__Prompt__. What lines of the data below hold the string "computer"? Copy each one.

Recorded information Block Start

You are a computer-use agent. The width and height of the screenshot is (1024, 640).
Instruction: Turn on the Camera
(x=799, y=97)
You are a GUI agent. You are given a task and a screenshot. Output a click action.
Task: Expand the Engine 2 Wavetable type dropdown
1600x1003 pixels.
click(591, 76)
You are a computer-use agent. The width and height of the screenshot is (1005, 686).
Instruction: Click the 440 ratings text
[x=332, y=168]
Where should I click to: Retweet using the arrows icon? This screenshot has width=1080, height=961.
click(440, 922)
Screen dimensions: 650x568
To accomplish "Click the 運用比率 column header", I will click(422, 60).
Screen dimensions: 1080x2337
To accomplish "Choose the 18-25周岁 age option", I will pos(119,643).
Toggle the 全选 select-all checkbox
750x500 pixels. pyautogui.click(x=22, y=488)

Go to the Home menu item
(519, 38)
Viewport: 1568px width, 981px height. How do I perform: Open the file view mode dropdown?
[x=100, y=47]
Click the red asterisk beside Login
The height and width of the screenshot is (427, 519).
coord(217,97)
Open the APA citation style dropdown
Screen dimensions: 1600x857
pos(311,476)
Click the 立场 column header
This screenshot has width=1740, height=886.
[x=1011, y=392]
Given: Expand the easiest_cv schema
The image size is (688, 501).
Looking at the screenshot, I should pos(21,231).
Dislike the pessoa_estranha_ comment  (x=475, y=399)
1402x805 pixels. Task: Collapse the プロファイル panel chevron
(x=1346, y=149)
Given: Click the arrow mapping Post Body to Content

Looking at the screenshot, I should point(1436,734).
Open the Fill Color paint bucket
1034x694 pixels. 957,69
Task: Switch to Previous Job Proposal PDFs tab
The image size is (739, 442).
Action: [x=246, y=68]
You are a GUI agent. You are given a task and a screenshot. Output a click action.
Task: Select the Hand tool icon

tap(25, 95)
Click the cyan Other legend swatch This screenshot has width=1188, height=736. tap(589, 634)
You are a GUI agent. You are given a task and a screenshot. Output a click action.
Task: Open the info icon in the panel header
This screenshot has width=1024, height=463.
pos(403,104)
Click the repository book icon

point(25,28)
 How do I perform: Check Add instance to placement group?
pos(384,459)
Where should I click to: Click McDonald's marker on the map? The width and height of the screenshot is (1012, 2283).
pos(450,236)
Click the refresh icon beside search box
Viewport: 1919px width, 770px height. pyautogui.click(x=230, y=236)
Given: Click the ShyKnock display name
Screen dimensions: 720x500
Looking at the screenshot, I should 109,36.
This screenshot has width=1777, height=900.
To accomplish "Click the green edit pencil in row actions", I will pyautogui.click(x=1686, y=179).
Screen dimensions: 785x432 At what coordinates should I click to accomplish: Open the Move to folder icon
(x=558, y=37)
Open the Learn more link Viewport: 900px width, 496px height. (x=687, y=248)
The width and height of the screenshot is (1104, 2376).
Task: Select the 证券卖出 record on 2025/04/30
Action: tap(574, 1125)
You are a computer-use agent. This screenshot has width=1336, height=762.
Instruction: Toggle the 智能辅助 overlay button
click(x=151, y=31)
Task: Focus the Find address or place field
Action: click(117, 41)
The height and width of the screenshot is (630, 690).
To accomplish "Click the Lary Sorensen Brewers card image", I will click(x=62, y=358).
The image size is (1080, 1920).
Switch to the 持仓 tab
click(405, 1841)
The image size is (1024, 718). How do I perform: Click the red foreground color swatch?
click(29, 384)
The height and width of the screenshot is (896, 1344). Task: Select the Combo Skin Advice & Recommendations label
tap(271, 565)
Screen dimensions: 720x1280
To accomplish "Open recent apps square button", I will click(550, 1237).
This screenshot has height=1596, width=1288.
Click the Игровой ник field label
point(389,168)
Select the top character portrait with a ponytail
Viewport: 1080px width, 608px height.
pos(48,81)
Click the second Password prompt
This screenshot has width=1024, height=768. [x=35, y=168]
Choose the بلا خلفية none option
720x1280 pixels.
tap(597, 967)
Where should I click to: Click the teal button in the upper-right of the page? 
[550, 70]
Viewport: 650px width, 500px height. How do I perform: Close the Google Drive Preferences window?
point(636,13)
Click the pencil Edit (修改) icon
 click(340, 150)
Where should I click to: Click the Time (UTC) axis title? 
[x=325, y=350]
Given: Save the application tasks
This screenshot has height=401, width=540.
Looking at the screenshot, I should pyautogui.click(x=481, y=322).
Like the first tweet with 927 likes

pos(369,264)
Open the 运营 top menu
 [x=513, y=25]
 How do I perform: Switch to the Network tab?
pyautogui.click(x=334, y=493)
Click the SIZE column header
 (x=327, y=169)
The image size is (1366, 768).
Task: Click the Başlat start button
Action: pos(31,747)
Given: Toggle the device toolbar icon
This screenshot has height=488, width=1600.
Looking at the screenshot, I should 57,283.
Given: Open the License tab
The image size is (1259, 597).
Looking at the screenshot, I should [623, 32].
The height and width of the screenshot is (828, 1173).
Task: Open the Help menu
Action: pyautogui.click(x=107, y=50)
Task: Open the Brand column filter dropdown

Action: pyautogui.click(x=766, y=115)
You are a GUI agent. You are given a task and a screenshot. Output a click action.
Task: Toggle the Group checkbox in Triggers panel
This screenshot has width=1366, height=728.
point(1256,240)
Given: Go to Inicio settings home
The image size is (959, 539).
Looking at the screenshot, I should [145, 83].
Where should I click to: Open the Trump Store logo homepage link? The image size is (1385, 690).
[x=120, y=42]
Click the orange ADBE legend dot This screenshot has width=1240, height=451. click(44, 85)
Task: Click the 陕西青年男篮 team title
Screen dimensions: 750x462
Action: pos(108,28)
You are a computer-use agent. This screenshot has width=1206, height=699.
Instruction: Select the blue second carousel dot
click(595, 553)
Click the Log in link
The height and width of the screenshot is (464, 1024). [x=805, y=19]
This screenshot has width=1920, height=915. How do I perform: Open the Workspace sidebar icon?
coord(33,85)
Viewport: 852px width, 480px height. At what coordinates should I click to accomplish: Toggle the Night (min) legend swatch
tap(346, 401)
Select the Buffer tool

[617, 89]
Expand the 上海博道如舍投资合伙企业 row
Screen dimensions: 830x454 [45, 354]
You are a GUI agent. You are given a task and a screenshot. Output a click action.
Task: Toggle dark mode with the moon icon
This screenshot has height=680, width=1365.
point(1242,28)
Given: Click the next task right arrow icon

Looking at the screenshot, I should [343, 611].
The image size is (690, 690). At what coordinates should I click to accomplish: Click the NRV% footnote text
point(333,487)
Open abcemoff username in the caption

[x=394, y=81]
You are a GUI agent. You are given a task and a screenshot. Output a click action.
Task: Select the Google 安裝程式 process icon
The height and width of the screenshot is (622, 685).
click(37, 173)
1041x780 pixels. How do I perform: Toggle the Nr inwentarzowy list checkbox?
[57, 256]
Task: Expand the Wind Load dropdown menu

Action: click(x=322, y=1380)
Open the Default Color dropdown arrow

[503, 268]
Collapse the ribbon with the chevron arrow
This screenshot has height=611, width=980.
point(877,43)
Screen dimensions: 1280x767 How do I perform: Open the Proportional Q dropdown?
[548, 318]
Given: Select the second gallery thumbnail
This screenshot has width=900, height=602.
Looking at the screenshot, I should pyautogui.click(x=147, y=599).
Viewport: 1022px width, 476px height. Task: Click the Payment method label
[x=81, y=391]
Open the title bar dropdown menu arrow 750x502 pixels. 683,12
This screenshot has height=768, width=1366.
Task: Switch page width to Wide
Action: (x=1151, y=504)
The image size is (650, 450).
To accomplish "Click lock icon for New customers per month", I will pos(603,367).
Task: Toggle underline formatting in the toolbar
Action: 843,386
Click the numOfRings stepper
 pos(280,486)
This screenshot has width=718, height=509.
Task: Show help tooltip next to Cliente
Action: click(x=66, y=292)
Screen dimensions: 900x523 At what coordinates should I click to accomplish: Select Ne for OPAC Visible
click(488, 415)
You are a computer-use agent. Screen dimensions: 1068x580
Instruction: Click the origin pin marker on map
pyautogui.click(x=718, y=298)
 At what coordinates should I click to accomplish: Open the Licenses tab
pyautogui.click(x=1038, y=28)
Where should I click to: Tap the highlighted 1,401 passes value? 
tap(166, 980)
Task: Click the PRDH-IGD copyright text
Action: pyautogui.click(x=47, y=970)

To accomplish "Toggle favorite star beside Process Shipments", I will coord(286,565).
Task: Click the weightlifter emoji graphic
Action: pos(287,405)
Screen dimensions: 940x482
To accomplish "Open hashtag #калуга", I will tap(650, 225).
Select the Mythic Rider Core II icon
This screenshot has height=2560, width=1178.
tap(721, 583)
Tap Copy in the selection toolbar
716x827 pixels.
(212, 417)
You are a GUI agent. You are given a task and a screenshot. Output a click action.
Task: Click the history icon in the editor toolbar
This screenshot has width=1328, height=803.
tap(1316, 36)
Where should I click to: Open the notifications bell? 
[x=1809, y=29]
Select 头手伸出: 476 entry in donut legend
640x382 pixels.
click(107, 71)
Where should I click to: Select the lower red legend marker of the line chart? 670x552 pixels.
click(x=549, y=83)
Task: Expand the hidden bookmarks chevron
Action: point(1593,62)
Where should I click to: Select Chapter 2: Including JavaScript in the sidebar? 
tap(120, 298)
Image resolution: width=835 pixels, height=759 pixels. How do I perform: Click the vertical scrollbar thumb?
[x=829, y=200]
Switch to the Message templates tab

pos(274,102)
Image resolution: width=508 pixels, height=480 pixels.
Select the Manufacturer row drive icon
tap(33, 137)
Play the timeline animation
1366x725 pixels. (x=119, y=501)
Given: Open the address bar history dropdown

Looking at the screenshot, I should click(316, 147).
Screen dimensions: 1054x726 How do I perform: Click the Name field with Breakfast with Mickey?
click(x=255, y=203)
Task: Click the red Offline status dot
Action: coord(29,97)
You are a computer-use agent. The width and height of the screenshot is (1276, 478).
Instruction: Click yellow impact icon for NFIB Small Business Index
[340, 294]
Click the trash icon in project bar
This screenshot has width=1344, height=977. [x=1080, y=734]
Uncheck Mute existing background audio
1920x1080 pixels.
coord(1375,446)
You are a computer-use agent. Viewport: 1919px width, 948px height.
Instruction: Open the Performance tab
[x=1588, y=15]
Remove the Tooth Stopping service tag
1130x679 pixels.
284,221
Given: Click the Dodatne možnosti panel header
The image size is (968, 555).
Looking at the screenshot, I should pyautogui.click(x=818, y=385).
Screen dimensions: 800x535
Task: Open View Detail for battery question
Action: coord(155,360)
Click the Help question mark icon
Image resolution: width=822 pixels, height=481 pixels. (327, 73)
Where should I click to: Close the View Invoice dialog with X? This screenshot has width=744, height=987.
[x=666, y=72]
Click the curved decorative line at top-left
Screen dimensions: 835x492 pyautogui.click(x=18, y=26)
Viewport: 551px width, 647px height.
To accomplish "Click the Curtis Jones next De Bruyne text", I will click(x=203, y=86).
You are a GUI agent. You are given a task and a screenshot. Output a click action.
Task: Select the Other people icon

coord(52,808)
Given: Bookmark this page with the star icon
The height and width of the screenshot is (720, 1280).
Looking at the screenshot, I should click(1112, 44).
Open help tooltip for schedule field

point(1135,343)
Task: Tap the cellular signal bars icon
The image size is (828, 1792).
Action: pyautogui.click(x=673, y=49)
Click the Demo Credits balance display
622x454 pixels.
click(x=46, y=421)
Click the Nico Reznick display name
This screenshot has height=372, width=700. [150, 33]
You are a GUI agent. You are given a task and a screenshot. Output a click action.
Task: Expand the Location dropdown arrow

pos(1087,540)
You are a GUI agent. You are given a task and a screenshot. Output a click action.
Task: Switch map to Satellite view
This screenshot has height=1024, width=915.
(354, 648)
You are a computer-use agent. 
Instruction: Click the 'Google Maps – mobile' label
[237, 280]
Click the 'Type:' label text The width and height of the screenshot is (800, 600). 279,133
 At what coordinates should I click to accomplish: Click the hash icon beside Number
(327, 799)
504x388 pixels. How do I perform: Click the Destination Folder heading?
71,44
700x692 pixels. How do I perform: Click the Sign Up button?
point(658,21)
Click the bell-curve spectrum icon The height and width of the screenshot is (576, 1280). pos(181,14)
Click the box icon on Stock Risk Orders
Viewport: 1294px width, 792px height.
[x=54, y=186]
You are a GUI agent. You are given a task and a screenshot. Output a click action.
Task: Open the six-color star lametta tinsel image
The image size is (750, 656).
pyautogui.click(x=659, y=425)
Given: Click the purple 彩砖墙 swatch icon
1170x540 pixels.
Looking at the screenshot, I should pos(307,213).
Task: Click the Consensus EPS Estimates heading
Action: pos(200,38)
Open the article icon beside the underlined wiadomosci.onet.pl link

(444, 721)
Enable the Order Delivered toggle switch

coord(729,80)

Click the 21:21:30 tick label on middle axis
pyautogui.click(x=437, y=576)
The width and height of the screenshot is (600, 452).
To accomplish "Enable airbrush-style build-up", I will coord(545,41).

Recorded information Block End

__Task result__.
You are a computer-use agent. The width and height of the screenshot is (1024, 640).
You are a computer-use agent. The width and height of the screenshot is (1005, 686).
You are a computer-use agent. This screenshot has width=1336, height=762.
You are a computer-use agent. This screenshot has width=1206, height=699.
You are a computer-use agent. Screen dimensions: 1068x580
You are a computer-use agent. The width and height of the screenshot is (1276, 478).
You are a computer-use agent. Viewport: 1919px width, 948px height.
You are a computer-use agent. 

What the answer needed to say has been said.